Jack is a hypochondriac who is constantly bothered by his allergies, his migraine headaches, and his tendency for easily catch colds. Seeing her apartment above her parent's place, he is immediately worried about the mold on the wall. Her father, Jeannot (Albert Delpy), cooks some braised rabbit for dinner, and Jack goes into a fit when he sees the creature's head on the plate. Having some fun with the American who can't speak French, Jeannot quizzes him on writers from the United States and France. Later her mother, Rose (Alexia Landeau), stops by to talk with Jack after learning that they visited the grave of Jim Morrison of The Doors. She claims to have slept with him in her wild youth. At an art gallery display showing pictures by Jeannot, Jack is not surprised that they are all very erotic. The only one who is not obsessed with sex is Marion's sister Anna (Marie Pillet) who works with children.

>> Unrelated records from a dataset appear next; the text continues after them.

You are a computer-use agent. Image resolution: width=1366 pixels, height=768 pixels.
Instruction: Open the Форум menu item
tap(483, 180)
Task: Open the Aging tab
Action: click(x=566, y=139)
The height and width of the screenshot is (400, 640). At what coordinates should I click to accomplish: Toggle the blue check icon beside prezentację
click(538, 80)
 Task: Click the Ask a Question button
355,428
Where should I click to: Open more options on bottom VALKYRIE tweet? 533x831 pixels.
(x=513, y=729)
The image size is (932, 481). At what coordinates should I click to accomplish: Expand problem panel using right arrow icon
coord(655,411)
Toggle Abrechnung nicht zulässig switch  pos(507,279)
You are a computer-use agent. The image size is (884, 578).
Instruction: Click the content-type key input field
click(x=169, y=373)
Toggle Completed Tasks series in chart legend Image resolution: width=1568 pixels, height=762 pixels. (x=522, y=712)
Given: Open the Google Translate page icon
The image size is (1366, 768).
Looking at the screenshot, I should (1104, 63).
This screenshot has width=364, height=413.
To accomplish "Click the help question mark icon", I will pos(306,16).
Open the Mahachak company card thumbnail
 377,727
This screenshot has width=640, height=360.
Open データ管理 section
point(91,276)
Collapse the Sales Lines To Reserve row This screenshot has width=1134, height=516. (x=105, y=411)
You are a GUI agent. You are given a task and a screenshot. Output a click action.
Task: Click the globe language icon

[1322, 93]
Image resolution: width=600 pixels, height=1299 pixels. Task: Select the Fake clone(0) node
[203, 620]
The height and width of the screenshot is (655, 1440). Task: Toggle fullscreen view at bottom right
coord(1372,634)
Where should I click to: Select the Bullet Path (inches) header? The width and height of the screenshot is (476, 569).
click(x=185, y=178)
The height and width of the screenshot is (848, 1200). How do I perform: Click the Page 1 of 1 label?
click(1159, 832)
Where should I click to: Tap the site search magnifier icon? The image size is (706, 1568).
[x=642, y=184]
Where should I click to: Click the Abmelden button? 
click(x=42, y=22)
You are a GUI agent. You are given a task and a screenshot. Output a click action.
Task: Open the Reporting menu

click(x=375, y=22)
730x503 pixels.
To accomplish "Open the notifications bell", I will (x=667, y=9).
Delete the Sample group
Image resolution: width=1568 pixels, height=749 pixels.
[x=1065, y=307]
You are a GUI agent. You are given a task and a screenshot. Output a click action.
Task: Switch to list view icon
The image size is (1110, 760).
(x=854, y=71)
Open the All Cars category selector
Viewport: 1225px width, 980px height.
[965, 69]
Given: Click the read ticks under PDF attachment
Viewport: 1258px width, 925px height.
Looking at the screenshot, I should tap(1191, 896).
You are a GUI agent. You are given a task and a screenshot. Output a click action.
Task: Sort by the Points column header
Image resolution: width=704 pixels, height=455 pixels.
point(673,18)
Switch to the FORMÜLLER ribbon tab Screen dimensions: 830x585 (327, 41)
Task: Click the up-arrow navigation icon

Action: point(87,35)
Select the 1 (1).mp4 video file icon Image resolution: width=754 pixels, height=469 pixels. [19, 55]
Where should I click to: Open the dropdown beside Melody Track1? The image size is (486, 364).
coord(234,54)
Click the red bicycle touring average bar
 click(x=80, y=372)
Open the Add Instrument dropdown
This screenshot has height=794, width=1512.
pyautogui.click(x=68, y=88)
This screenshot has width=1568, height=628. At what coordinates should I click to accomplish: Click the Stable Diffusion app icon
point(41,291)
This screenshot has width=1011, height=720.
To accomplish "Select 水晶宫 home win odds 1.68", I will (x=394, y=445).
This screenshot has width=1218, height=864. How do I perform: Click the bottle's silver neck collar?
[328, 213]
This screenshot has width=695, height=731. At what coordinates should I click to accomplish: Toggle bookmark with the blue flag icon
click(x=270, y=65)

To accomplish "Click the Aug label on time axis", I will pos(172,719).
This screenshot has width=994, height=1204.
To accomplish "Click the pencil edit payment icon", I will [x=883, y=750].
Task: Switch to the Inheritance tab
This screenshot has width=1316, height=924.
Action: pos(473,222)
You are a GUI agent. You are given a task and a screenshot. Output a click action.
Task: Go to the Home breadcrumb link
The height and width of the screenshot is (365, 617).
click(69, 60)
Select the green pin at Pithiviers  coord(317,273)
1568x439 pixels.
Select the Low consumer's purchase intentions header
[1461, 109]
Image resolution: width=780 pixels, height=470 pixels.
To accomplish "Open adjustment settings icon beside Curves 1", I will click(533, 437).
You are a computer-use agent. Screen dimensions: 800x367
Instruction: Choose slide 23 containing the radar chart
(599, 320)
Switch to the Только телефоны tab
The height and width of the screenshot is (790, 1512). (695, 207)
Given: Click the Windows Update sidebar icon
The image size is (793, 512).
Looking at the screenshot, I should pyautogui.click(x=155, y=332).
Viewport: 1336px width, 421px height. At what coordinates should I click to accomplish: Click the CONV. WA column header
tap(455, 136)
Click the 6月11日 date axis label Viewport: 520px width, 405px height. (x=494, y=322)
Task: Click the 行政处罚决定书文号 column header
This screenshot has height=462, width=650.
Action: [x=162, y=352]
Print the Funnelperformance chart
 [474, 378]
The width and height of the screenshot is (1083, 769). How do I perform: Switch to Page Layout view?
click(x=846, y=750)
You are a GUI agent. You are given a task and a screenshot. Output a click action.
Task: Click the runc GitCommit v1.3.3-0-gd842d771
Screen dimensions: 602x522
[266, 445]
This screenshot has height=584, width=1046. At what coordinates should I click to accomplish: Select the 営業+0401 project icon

2 Days in Paris marks Julie Delpy's debut as a director, and she delivers a very funny exploration of a relationship undergoing severe distress. The writing talent she displayed when she co-wrote with director Art Linklater the film Before Sunset is evident in her screenplay for this film. It is filled with humorous comments on our crazy world and some of the warps of French and American cultures. Some hilarious incidents with talkative cab drivers ring true.
After meeting several men whom Marion dated in the past, Jack gets caught up in the grip of jealousy. He says proudly: "I'm an American. Private property is my first religion." And he means what he says since he takes no interest in Judaism or his ethnic heritage. This idea that Marion is a femme fatale leads to a break in their romantic relationship. Oddly enough, a crazy man (Daniel Bruhl), who turns out to be a fast-food franchise terrorist, is the only one who sees the path that Jack must take with Marion. See 2 Days in Paris for its larky view of cross-cultural clashes and another delightful performance by Julie Delpy.